Ecco perché la psichedelia, non la “cura della mente” ma la “rivelazione dell’anima”, ne è il contrappeso e il contrappasso: la prospettiva terapeutica totale, “sacra” se vogliamo usare questo termine, il varco ulteriore che Basaglia non ha avuto il tempo e il modo di percorrere. E qui entra in campo Leary. Cipriano contrappone alle molecole della dipendenza e della schiavitù farmaceutica – ce ne elenca i nomi, così lugubremente simili a quelli degli arconti demoniaci, carcerieri dell’Heimarmene gnostica: Prozac, Zoloft, Fevarin, Sereupin, Efexor, Wellbutrin… e così via – quelle della liberazione enteogena (etimologicamente: che genera dio in noi): LSD, psilocibina, mescalina, ayahuasca, ecc. I nomi di scienziati, intellettuali e scrittori come Albert Hoffmann, Aldous Huxley, Humphrey Osmond, Stanislav Grof, Gordon Wasson, Timothy Leary, si alternano a quelli di sciamani e mistagoghi come Marìa Sabina e Georgi Ivanovic Gurdjieff, che sempre sottolineano come il pharmakon sia un contenitore nel quale si cela il sacro, il divino, e che l’effetto terapeutico nasca da ritualità, purezza d’animo, rispetto e avventatezza: è solo in questa direzione che si deve indurre la “transizione dalle attuali molecole psicofarmacologiche (che restringono la coscienza, non curano e iatrogenizzano), a quelle – estratte da piante, funghi, animali – che invece espandono la coscienza e – anche misticamente – curano”. Le droghe non sono affatto tutte uguali – per usare le parole di uno dei primi saggisti italiani in materia psichedelica, Ugo Leonzio (Il volo magico, 1969) – ci sono droghe sterili e droghe feconde.
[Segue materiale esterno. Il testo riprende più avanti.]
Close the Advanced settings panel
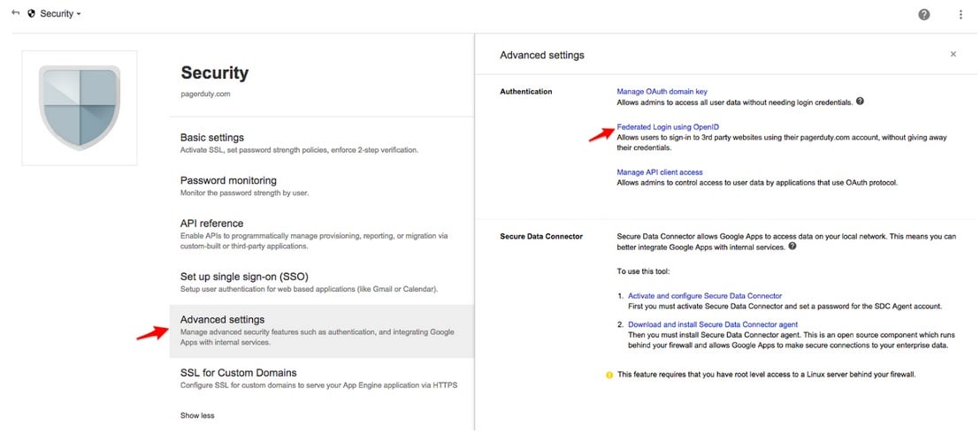The image size is (980, 433). point(953,54)
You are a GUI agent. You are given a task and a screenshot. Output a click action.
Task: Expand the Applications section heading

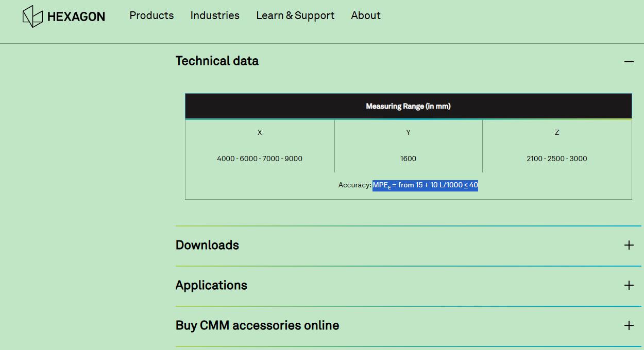click(211, 285)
Ma Cipriano non si ferma qui e avanza intelligenti critiche anche al cosiddetto Rinascimento psichedelico che, dopo i passati eccessi del Turn on, Tune in, Drop out di Leary, la conseguente reazione proibizionista e trent’anni di totale esilio delle droghe feconde (quelle sterili hanno continuato a imperversare), sembra riemergere finalmente in superficie. L’ideologia rinascimental-psichedelica, sostiene Cipriano, salverà i depressi ma non ha nessuna intenzione di salvare gli psicotici: “Si gioveranno della terapia psichedelica coloro i quali devono tornare al lavoro (depressi, ossessivi, traumatizzati, ecc.), mentre gli altri (schizofrenici, deliranti, maniaci) verranno trattati con gli antipsicotici depot, oggi detti LAI (Long Acting Injectable)”. Gli psicotici sommersi e i depressi salvati (ovviamente un’estasi minima, attenuata – puntualizza). A questo realismo capitalista che ingloba ogni cosa Cipriano, citando Mark Fisher, oppone un uso anarchico, mistico e antipsichiatrico della psichedelia: “più che Comunismo acido (Mark Fisher), più che Gnosticismo acido (Edoardo Camurri), io direi Anarchismo gnostico”. Motivo per cui è forse meglio che il Rinascimento psichedelico non vinca ma perda, che non emerga alla luce dei riflettori e della commercializzazione, ma resti sepolto, che, come i misteri eleusini e i riti dionisiaci, la psichedelia venga celebrata nei sotterranei, dove meglio agiscono gli sciamani e si agitano gli spiriti.

Ma il libro di Cipriano è così pieno di riferimenti, riflessioni e stimoli che questa mia sommaria recensione non ha la minima possibilità di rendergli pienamente giustizia: una delle letture più fertili degli ultimi mesi. Non resta quindi a chi scorre queste righe che fidarsi – Turn off your mind,relax and float down stream, cantava John Lennon nell’inno psichedelico Tomorrow Never Knows – e seguire il mio esempio procurandosi il volume.